Counting One’s Blessings: The Selected Letters of Queen Elizabeth the Queen Mother
edited by William Shawcross
(Macmillan, £25)

As the Queen Mother’s official biographer, William Shawcross was teased by the critics for excessive reverence: “a dutiful hagiographer”, said the New York Times of his weighty 2009 volume.

Undaunted, he contributes to his selection of the Queen Mother’s letters a prefatory essay of impeccably stately courtliness: “Her Majesty the Queen graciously permitted me to compile and edit this collection of letters of Queen Elizabeth the Queen Mother,” the preface begins. As for the letters themselves: “Beautiful clear handwriting ... teeming with vitality, ebullience and optimism … although by today’s standards her formal education was limited … Princess Margaret ‘tidied’ her mother’s papers and consigned many of them to black bin-bags for burning…”. And then this final thought: “In letters, each of us sometimes writes things in haste which, on consideration, we would not wish to see published … I have tried to edit these letters with these concerns in mind …”

Crikey, what with Princess Margaret’s “tidying”, the assiduous shredding of correspondence by Frances Shand Kydd, mother of Diana, Princess of Wales, after the princess’s death, and the discreet editorial blue pencil, what on earth can be left to fill 621 pages?

A prodigious quantity of enthusiasm, is the short answer, energetically, if blandly, expressed. From childhood until shortly before her death in 2002 at the age of 101, Elizabeth was an indefatigable letter-writer. Like the present Prince of Wales, she occasionally allowed herself to hazard an opinion on affairs of state to a government minister, writing in 1936 to Alfred Duff Cooper, then Secretary of State for War, “It is such a pity that the trades union officials etc are so foolishly anti-military — it would solve the problem of these young boys if they would join the Army.”

She was touchingly fond of her children and grandchildren (she wrote to the Queen of Prince Charles, “He is a brave little boy but I think he’s sensitive”), and in later life was devoted to her racehorses (the day her horse Monaveen was put down was “one of the saddest of my life”).
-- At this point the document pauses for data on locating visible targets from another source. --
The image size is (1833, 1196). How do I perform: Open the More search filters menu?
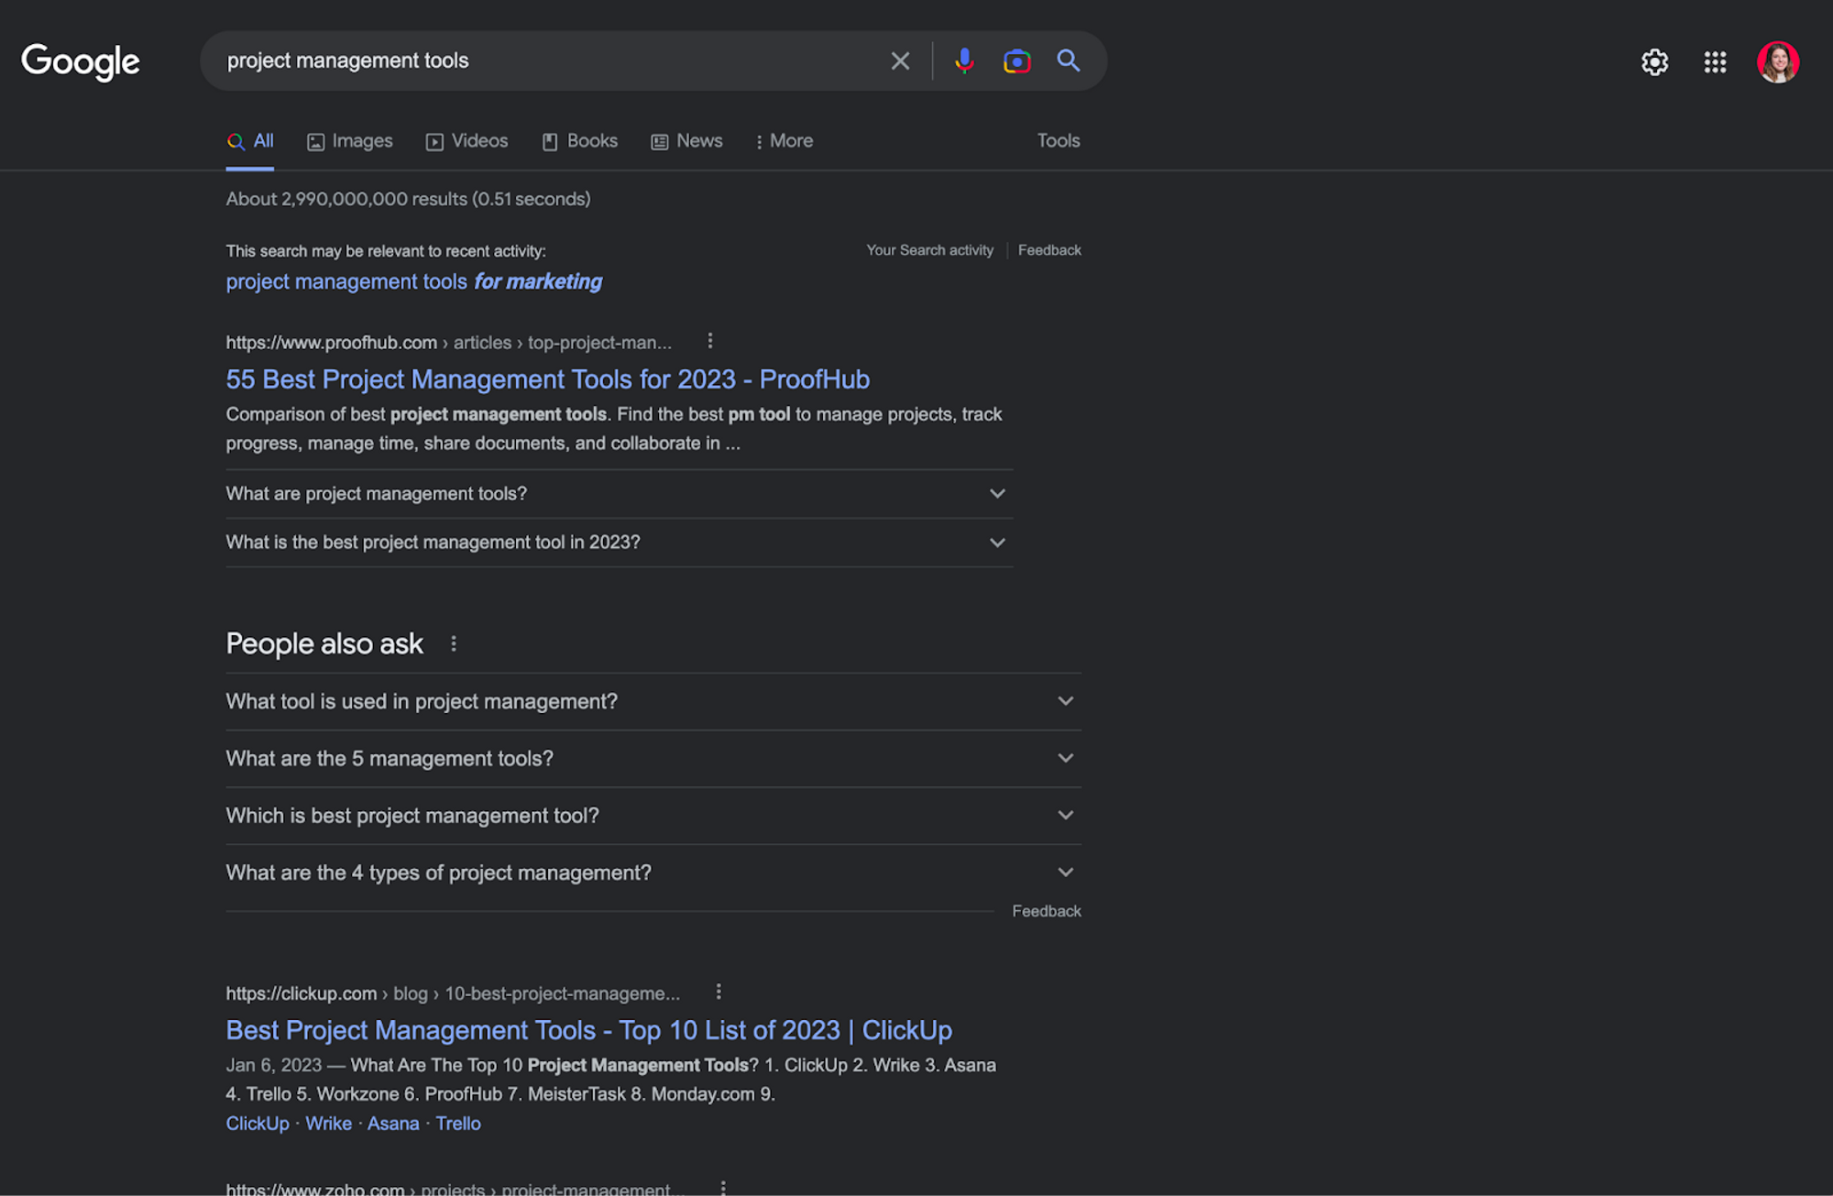coord(785,141)
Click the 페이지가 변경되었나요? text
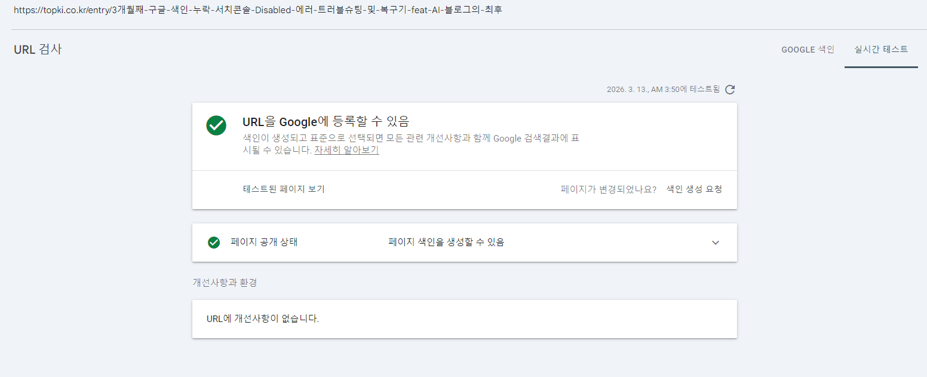 pos(608,189)
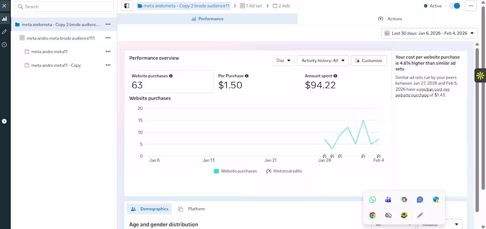Open WhatsApp from the system tray popup
Screen dimensions: 486x229
372,200
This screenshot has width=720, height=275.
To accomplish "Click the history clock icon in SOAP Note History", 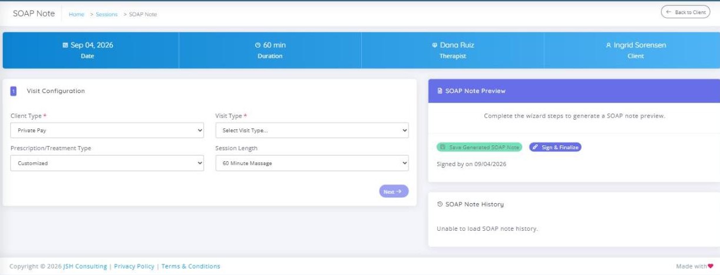I will pos(440,204).
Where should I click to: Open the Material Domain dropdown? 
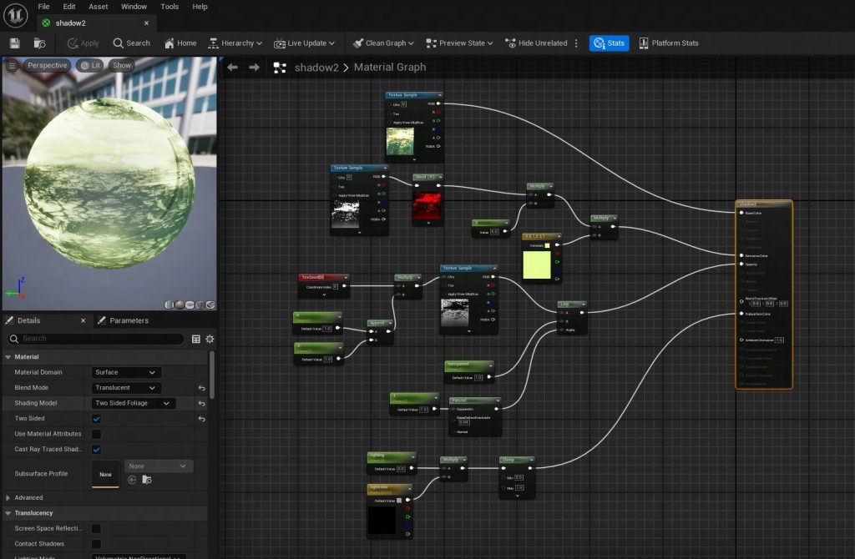click(126, 372)
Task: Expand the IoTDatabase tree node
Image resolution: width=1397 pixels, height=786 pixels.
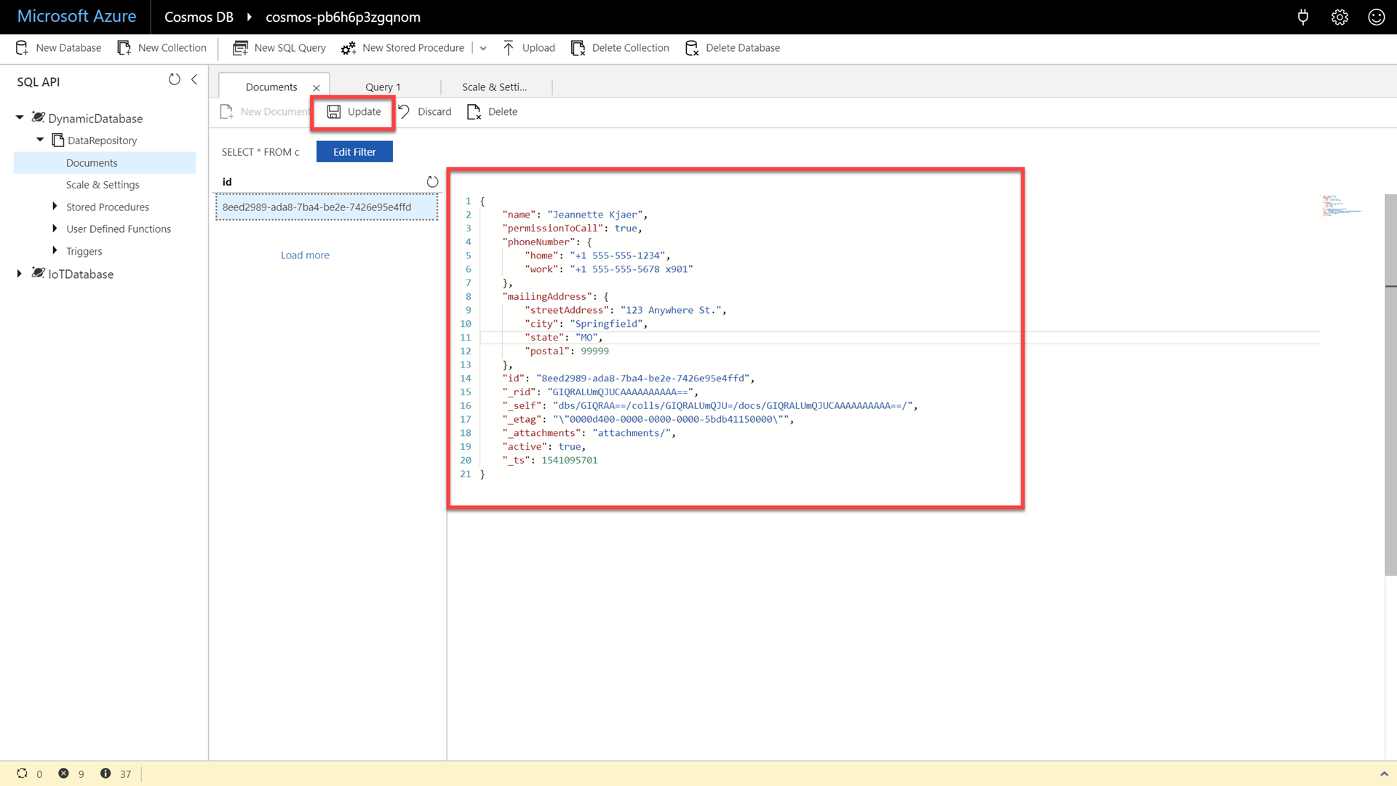Action: click(x=20, y=274)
Very rarely, a welcome spark of malice enlivens the unwavering pleasantness: “Mr [Cecil] Beaton … is mincing away at some slight war work,” she wrote to Prince Paul of Yugoslavia in 1936. But in general the pleasure and interest the recipients of these letters must have felt on receiving them does not survive publication. Unlike, say, the Duchess of Devonshire — a letter-writer of tremendous brio — the Queen Mother seems to have had little natural gift for writing. Her famous charm and sparkle is rather lost in her written observations, which tend towards the conventional, verging on the sententious. She was either constrained by her position to avoid writing anything of interest, or perhaps has been saved from doing so by editorial discretion.

Of course, her letters are of intense interest to historians, but for a general reader, the flavour of this vast correspondence is rather like that of vanilla blancmange: sweet, pleasant, but cloying in quantity.